Caught between the Taliban's gender politics and a lack of foreign funding, the public education sector in Afghanistan faces the risk of collapse, aid agencies warn.
At least $1.5 billion is required annually to keep public schools open for millions of students, to pay salaries and provide other essential educational resources, but the war-torn country is unable to provide that amount on its own.
Facing international sanctions, Afghanistan's de facto Taliban government has set a national budget of about $2.6 billion this year, which already suffers from a nearly $500 million deficit.
"Approximately 187,000 teachers will need salary support to avoid a total collapse of the education system," Ashiqullah Mandozai, a spokesperson for Save the Children in Afghanistan, told VOA.

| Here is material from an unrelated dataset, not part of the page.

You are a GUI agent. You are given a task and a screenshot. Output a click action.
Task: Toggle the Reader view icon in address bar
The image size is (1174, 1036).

"The new MoE [Ministry of Education] has indicated that they can only pay salaries for 30% of the current work force, which underlines a precarious position for public infrastructure without development funding," Mandozai said.
Foreign donors have stopped development funding for Afghanistan, including to the public education sector, since the Taliban seized power last year but have maintained humanitarian assistance, mostly to avert mass hunger in the country.

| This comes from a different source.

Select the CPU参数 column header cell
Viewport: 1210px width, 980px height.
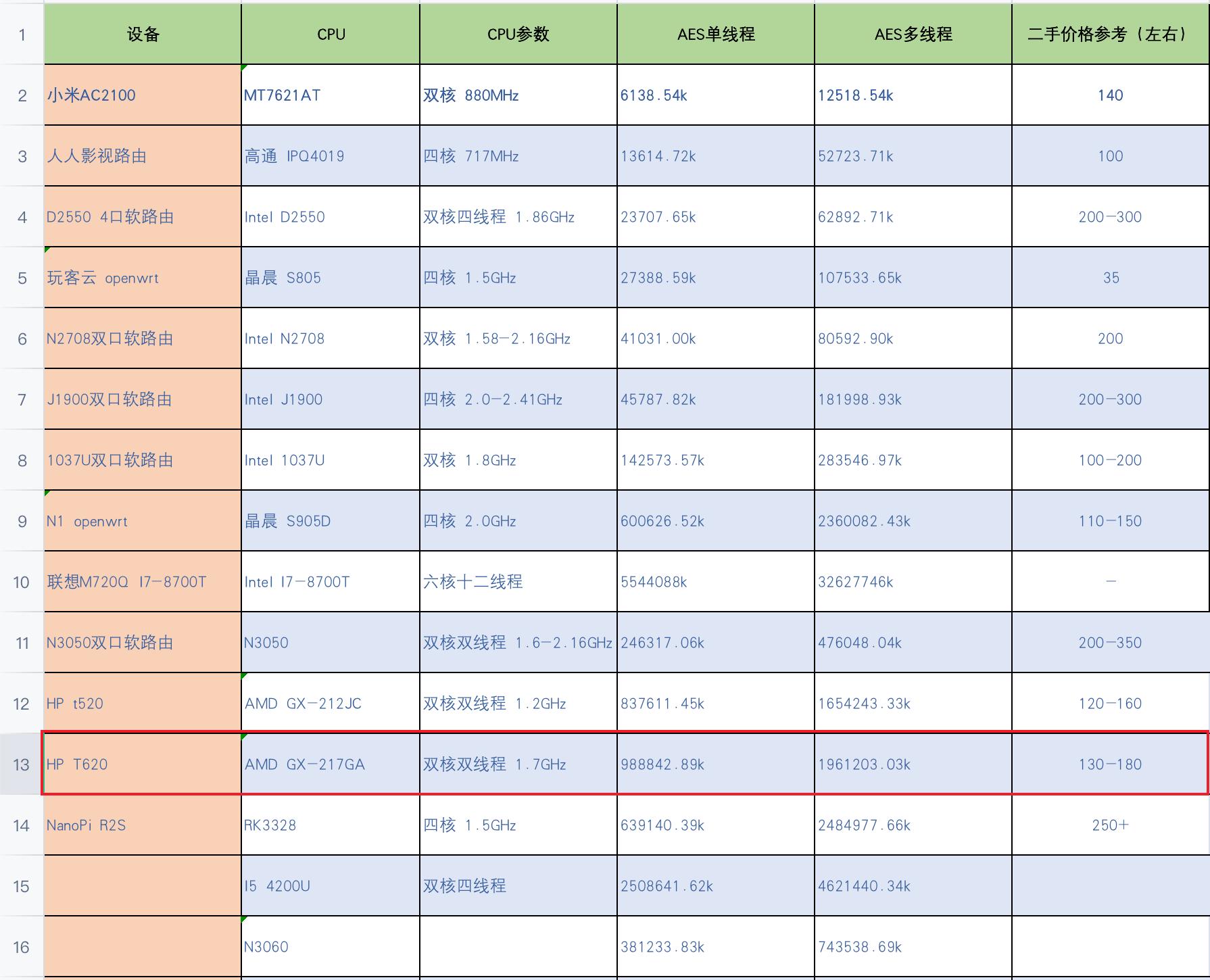518,34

Donors also strongly disagree with the Taliban's educational policies, particularly with the closure of secondary schools for girls.

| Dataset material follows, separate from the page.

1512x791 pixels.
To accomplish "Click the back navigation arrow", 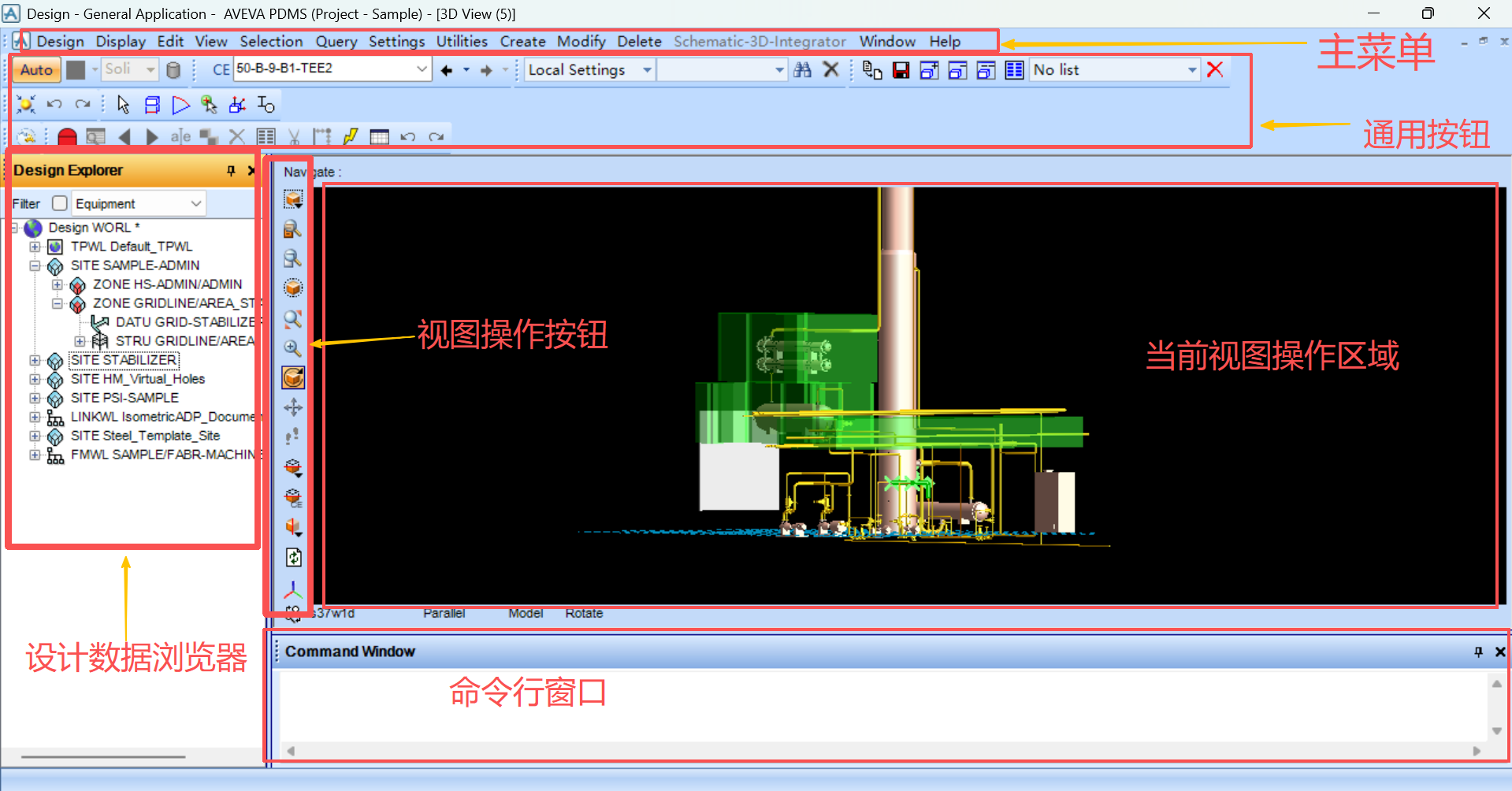I will click(x=447, y=69).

"Between the Taliban's bad politics and a lack of donor funding, Afghanistan's education system is being decimated," said Ghulam Mohammad Fida, director of Afghan Education for a Better Tomorrow, a California-based nongovernmental organization.
The U.N. says Afghanistan's education system has been devastated by decades of sustained armed conflicts, and almost 4 million Afghan children are already deprived of schooling.
In January and February, the U.N. children's agency (UNICEF) paid Afghan teachers a support salary of $100 per person but stopped the payments after the Taliban reneged on their pledge to reopen secondary schools for girls in March.
"The system is undoubtedly strained, and the increased demand for education across the country will require additional support to ensure that children are able to access learning," Joe English, a UNICEF spokesperson, told VOA.
Schools closed, transformed
Secondary schools for girls in most parts of Afghanistan have been closed for more than a year as Taliban authorities say they are waiting for a verdict from religious scholars on the reopening of schools for all girls.
Despite widespread domestic and international condemnation, the Taliban have not indicated when or whether these schools will reopen.
"Depriving girls of secondary education translates to a loss of at least $500 million to the Afghan economy in the last 12 months," UNICEF said last month.
Moreover, the Taliban are increasingly transforming public schools into religious seminaries by overhauling the educational curriculum, hiring clerics as teachers and principals, and discouraging female participation in the educational system.
The "USAID [U.S. Agency for International Development] also expressed concern about the conversion of public school buildings, specifically technical and vocational education and training centers and teacher-training colleges, to madrassas. Hours of instruction allocated to religious studies have also reportedly been increased during the quarter," the U.S. government's Special Inspector General for Afghanistan Reconstruction reported to Congress in July.
Senior Taliban officials, such as the minister for higher education, have publicly berated modern education and have vowed for a strict Islamization of Afghanistan's educational system.
Made up entirely of male Islamic clerics, the Taliban's de facto government has failed to earn recognition from any country in the world as it faces universal condemnation for its extremist policies.
In response, Taliban leaders say they are accountable only to God and that the leadership will never budge on its pure Islamic governance.